# JS bestimmte einzelne Zeichen zählen (Tab / Zeilenvorschub)



## hiltwin (6. Oktober 2010)

Bei meinen gesamten Suchgängen habe ich nur Codeschnipsel gefunden, bei denen beim  Textarea-Feld die verbleibenden Zeichen runtergezählt werden 

Was ich vorhabe:

Ich möchte in einem Textarea-Feld Daten aus der Zwischenablage aufnehmen, die dorthin zuvor aus einer Excel oder OOCalc Tabelle hingekommen sind.

Dabei werden unterschiedlich viele Spalten und Zeilen genutzt werden. Zum Ermitteln und Weiterverarbeiten suche ich dafür ein kleines JS, das folgendes ermittelt und ausführt:

- Zählen der gesamten Tabulatorzeichen der Eingabe
- Zählen der gesamten Zeilenvorschubzeichen der Eingabe
- Überprüfen, ob die Anzahl der Tabulatorzeichen der einzelnen Zeilen identisch sind
Bei nein
- Submit auf nicht anklickbar setzen
- (Alert nope)
ansonsten
- schreibe in ein <input type="hidden" name="tabulatoren"> die Anzahl der Tabs pro Zeile
- schreibe in ein <input type="hidden" name="zeilen"> die Anzahl der Zeilen
- Alert (Es sind x Tabs in y Zeilen enthalten)

Das JS soll gleich beim Eingeben/Verlassen des Textareafeldes die Überprüfung vornehmen.

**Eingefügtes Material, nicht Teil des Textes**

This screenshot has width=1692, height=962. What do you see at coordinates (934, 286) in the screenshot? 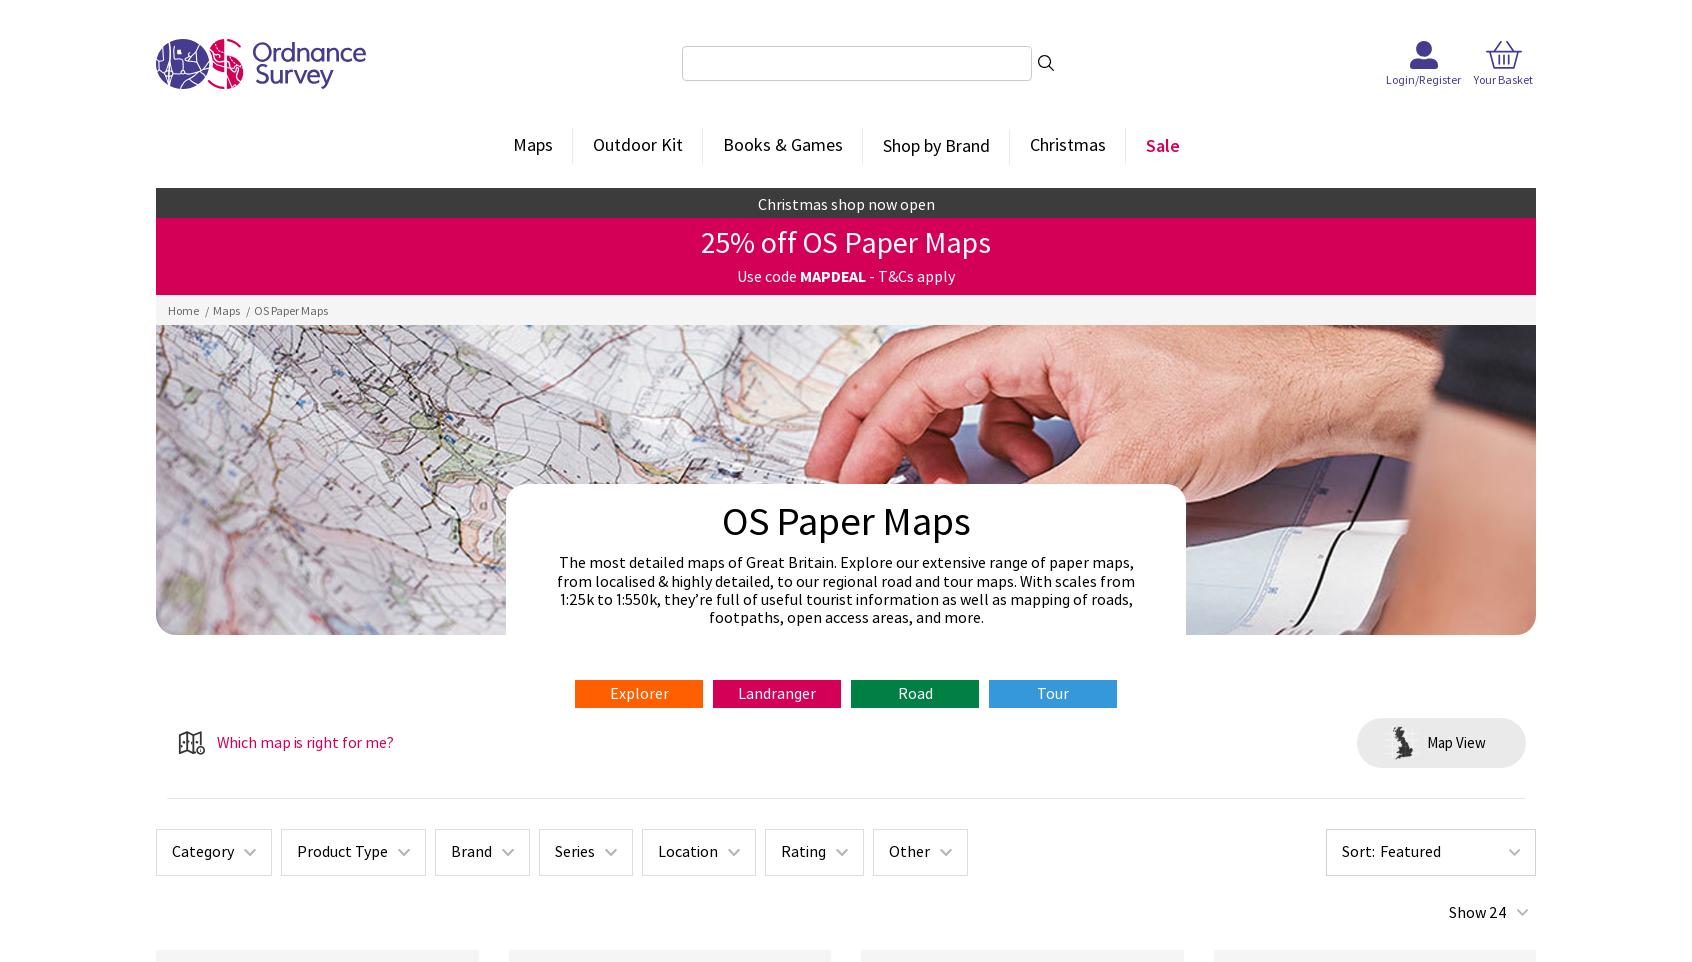
I see `'OS Historical maps'` at bounding box center [934, 286].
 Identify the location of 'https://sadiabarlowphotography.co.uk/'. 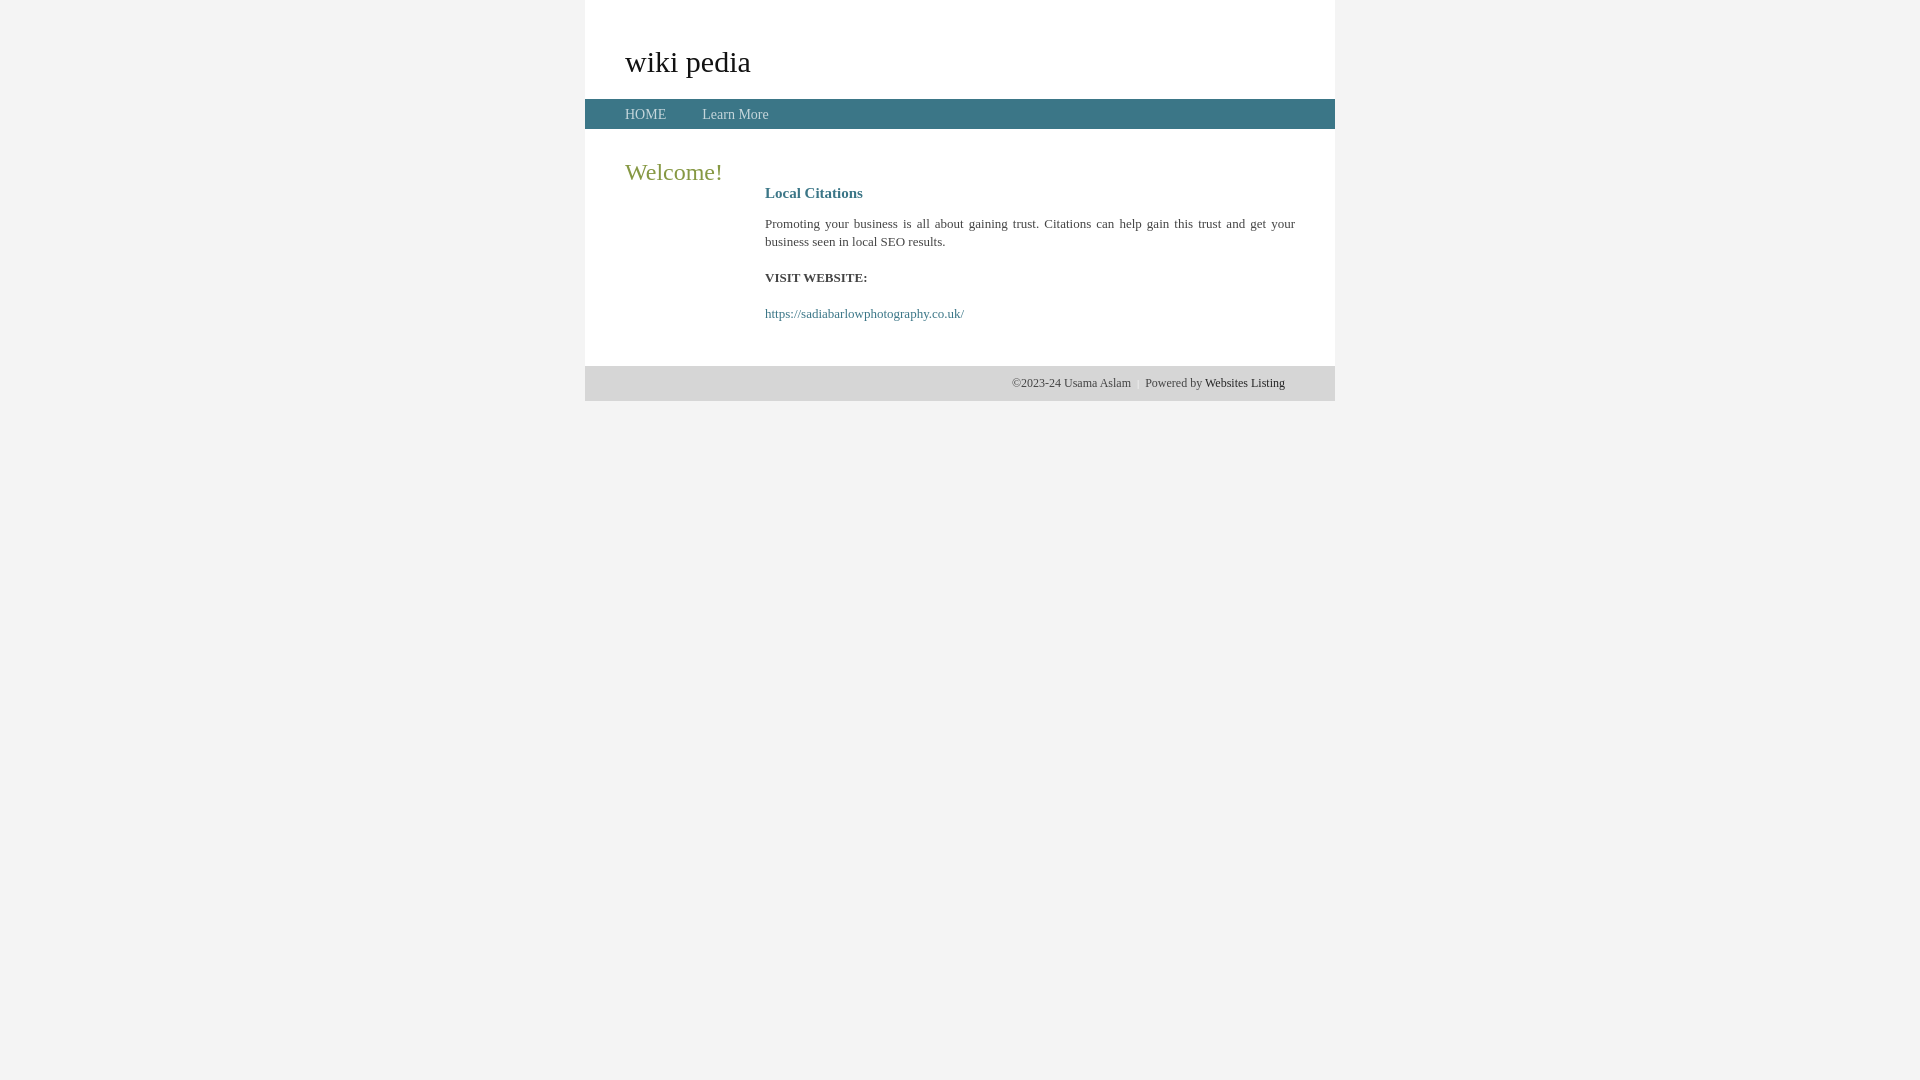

Bin für jedweden verwendbaren Codeschnipsel dankbar!


----------



## CPoly (6. Oktober 2010)

Das Zählen der Tabs oder Newlines geht am Besten über eine Schleife. Zwar kann man auch einen regulären Ausdruck benutzen und über die String.match() Funktion die Anzahl der Treffer ermitteln, aber das einmalige Durchlaufen ist wohl wesentlich einfacher.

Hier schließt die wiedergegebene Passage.